My use case is the WebGL client downloads many assetbundles that need to be as small as possible. I wrote a shader for that to use single channel textures as a mask for effects, and I thought that using Alpha8 would give me a tiny texture, but then realized it didn’t support compression and was actually 7 times larger than a full DXT5 crunched texture of the same resolution!
From more research on the subject, it looks like this is not supported at the hardware level and would need to be decoded on the CPU before sending to the GPU… I find this acceptable since the download is what I need to optimize in this case.
A DXT5 and Alpha8 or R8 texture are identical in size, both in the build and on the GPU. They all use 8 bits per pixel, though they will get compressed a bit via LZMA or LZ4 compression if it’s enabled. The bad news is images don’t generally compress well with those compression types. Crunched DXT5 textures have an added layer of compression for builds that gets decompressed on the CPU before being uploaded to the GPU. The compression done works well with image data, so it’s much better than straight LZMA.
However the cheapest way in terms of build size to do a single channel texture for WebGL would be to store it as a PNG file and load it at runtime using Resource.Load, or a WWW request.
You can then copy a single channel the Texture2D created into an Alpha8 or R8 texture you actually use so you’re not uploading an uncompressed RGB or RGBA texture to the GPU.
Or use the 3 or 4 channel packed Crunched DXT trick @neoshaman mentioned and save yourself some headache (at the cost of a lot more compression artifacts).
I have thought about other ways to go about this like you guys have suggested.
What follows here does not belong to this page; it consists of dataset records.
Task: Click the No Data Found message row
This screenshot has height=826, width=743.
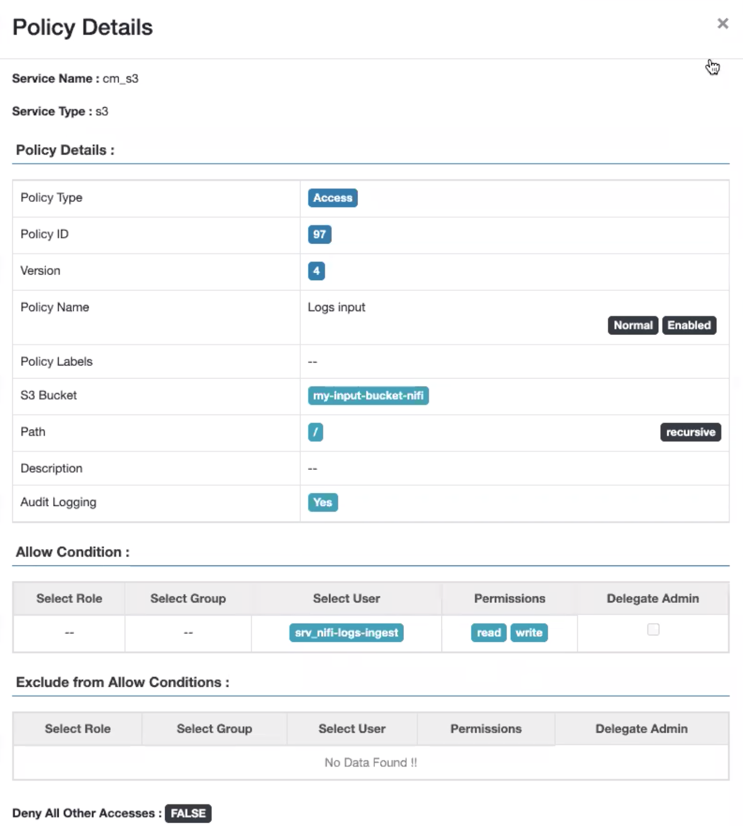Action: coord(370,762)
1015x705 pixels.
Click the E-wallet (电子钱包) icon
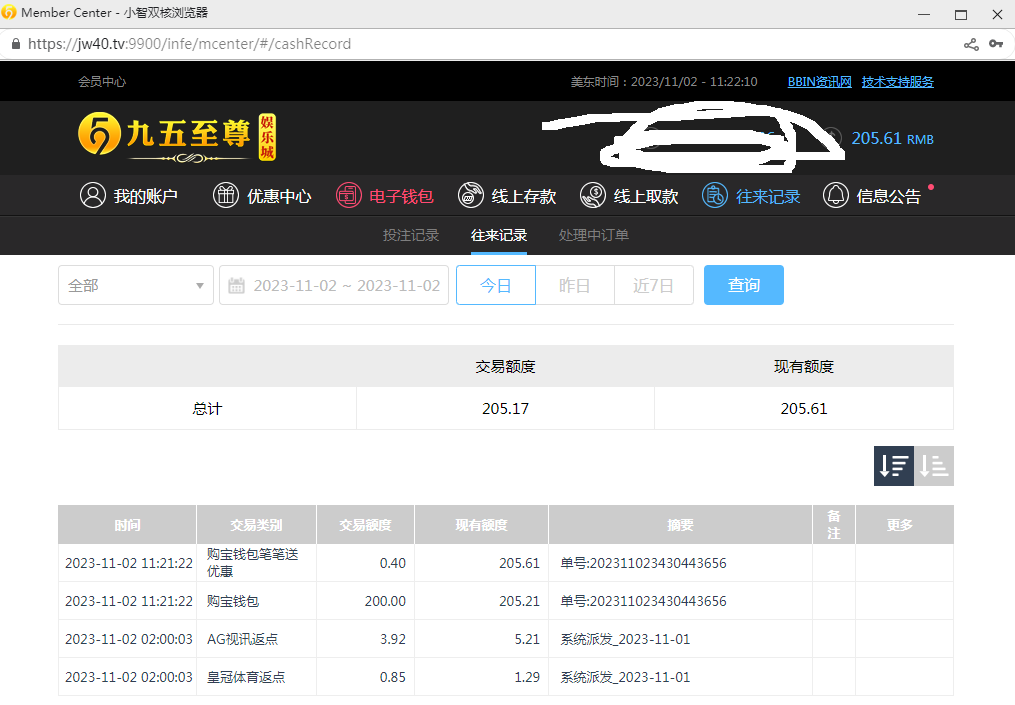(348, 196)
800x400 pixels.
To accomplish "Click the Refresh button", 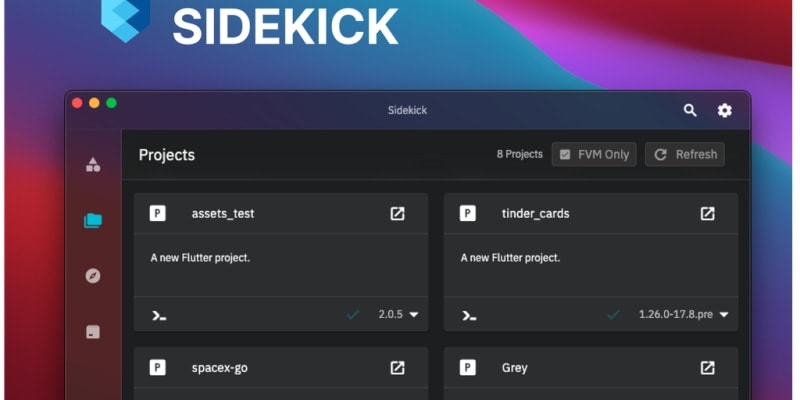I will tap(686, 154).
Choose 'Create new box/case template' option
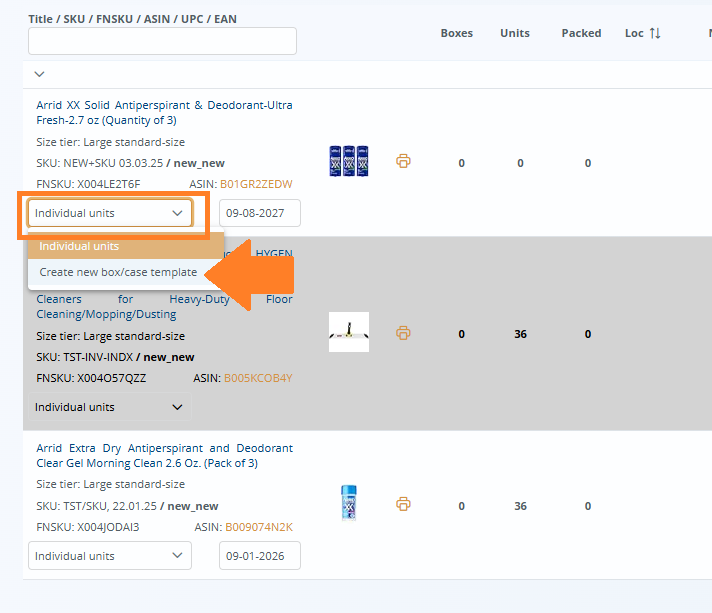The image size is (712, 613). point(118,272)
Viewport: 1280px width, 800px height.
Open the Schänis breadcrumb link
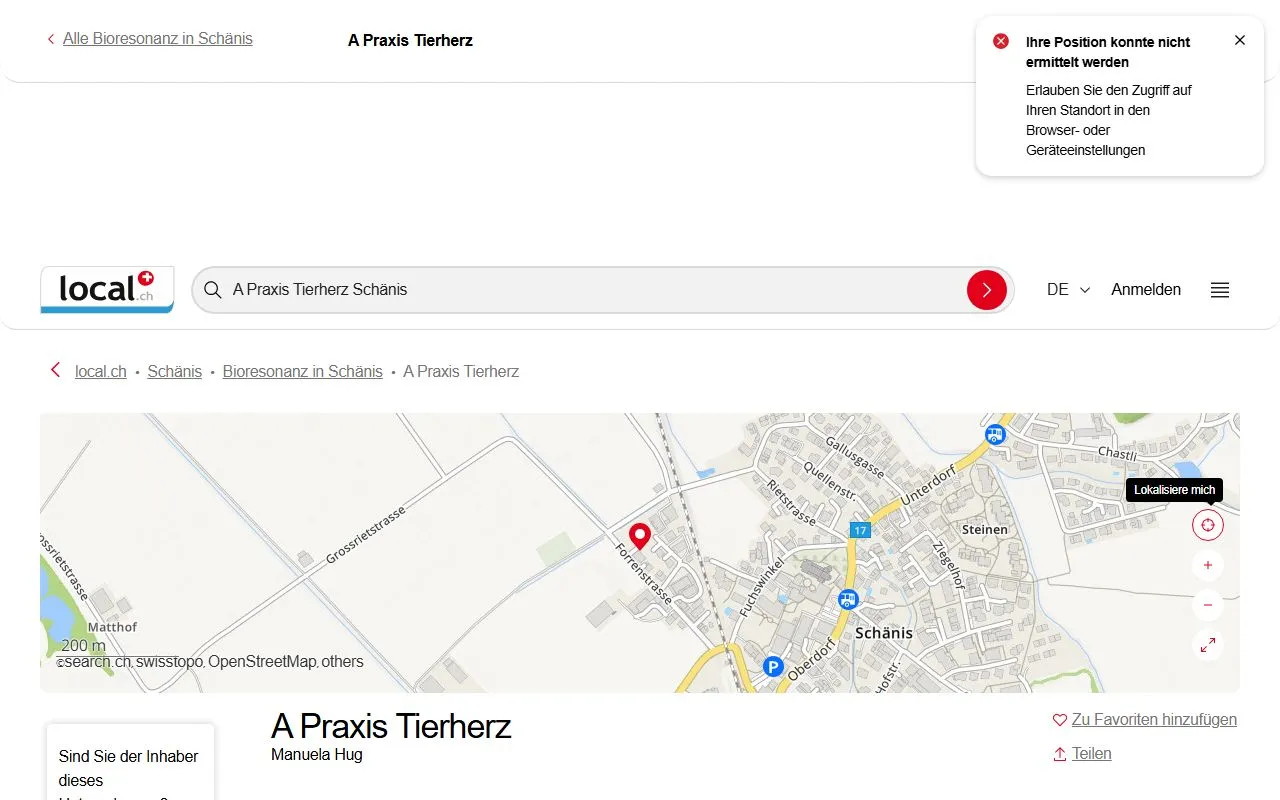pyautogui.click(x=174, y=371)
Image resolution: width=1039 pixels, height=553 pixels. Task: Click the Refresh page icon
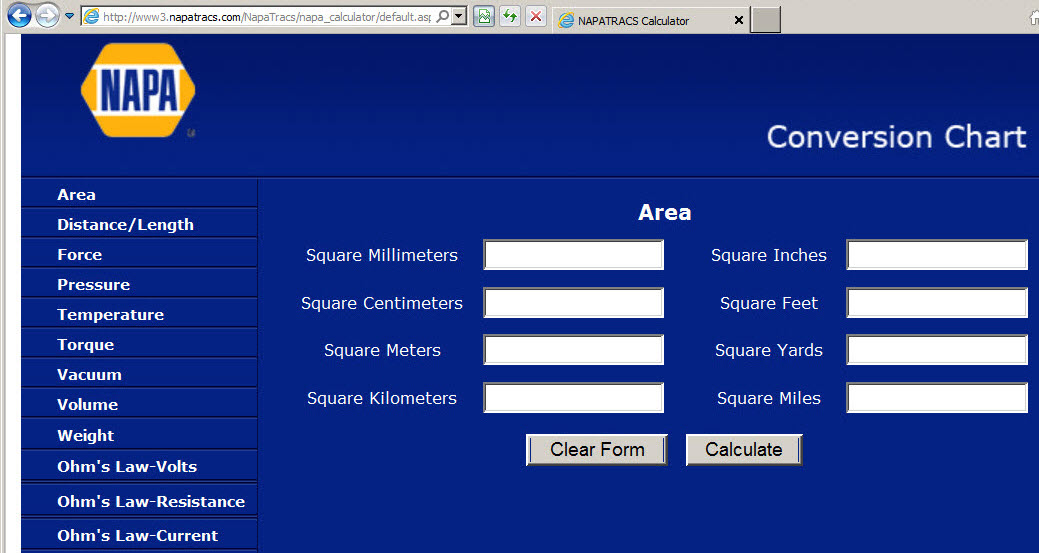point(510,17)
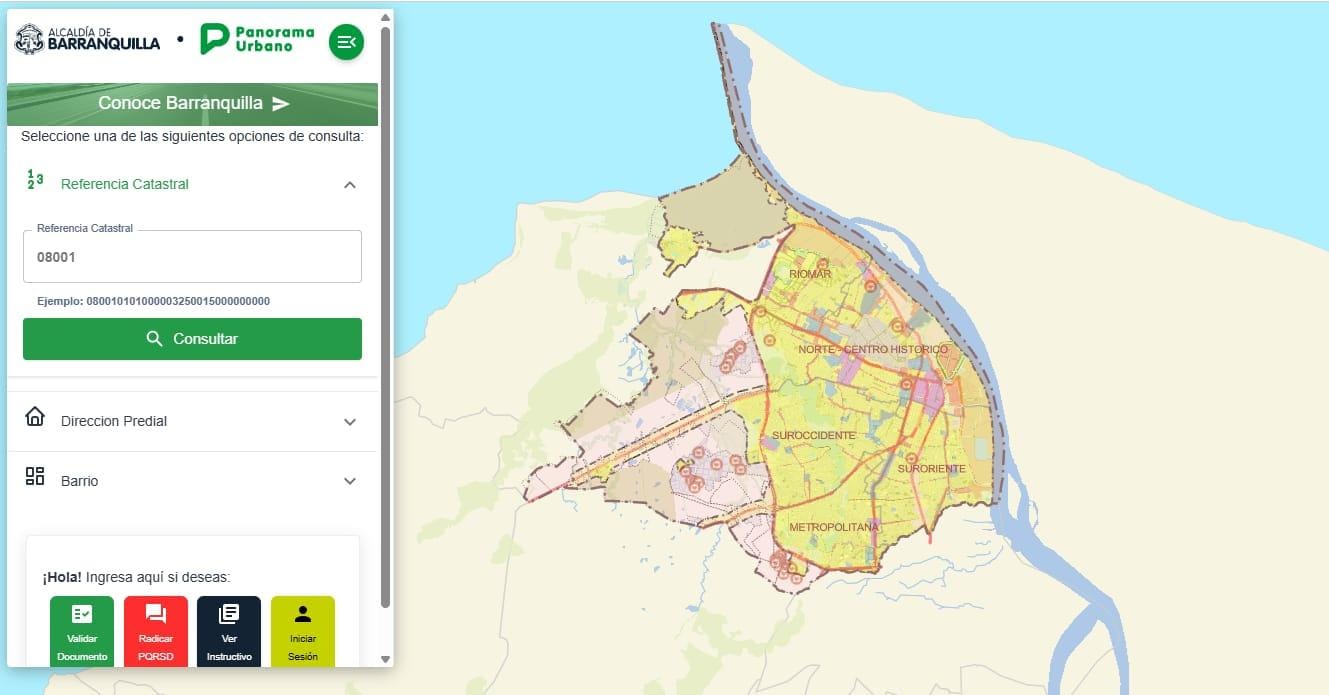Collapse the sidebar with the green menu icon
This screenshot has width=1329, height=695.
(x=346, y=42)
I suggested this feedback for the least pain from a developer/artist point of view, where the artist just creates the mask in photoshop, imports it into Unity, hooks up the reference in the material, and builds the bundle. I’d be happy to write the compression/decompression algorithm myself if Unity provided that option with the texture import.
Well, Crunch is a specific file format and toolset by someone outside of Unity specifically for compressing DXT5 textures initially, and expanded to DXT1 and eventually ETC textures later. It’s also a dead project, and Unity is unlikely to try to continue any work on it.
The author of Crunch moved to working on the Basis format which is intended as a universal compressed file format. Like Crunch it is highly compressed on disk and decompressed directly into GPU friendly formats. The big difference is a single Basis file can decompress into different GPU formats depending on the platform. So you could have a single .basis file and it’d decompress into DXT5 on PC, and ETC or ASTC on mobile. Unity hasn’t said if they’ll be supporting Basis or not, though it is something they’ve said they’re looking at. Technically it’d be possible to support Basis yourself by writing your own importer, but it would definitely affect the work flow of your artists as you would need an additional re-export step.
If they do add support for Basis, another option you could use would be BC4. It’s a single channel format that is essentially the DXT5 alpha channel by itself. Until then a Cruch DXT5 will still probably be smaller in the build than using a BC4 since that’ll be 4 bits per pixel, and Crunch can get the 8 bits per pixel DXT5 down to 2~4 bits per pixel.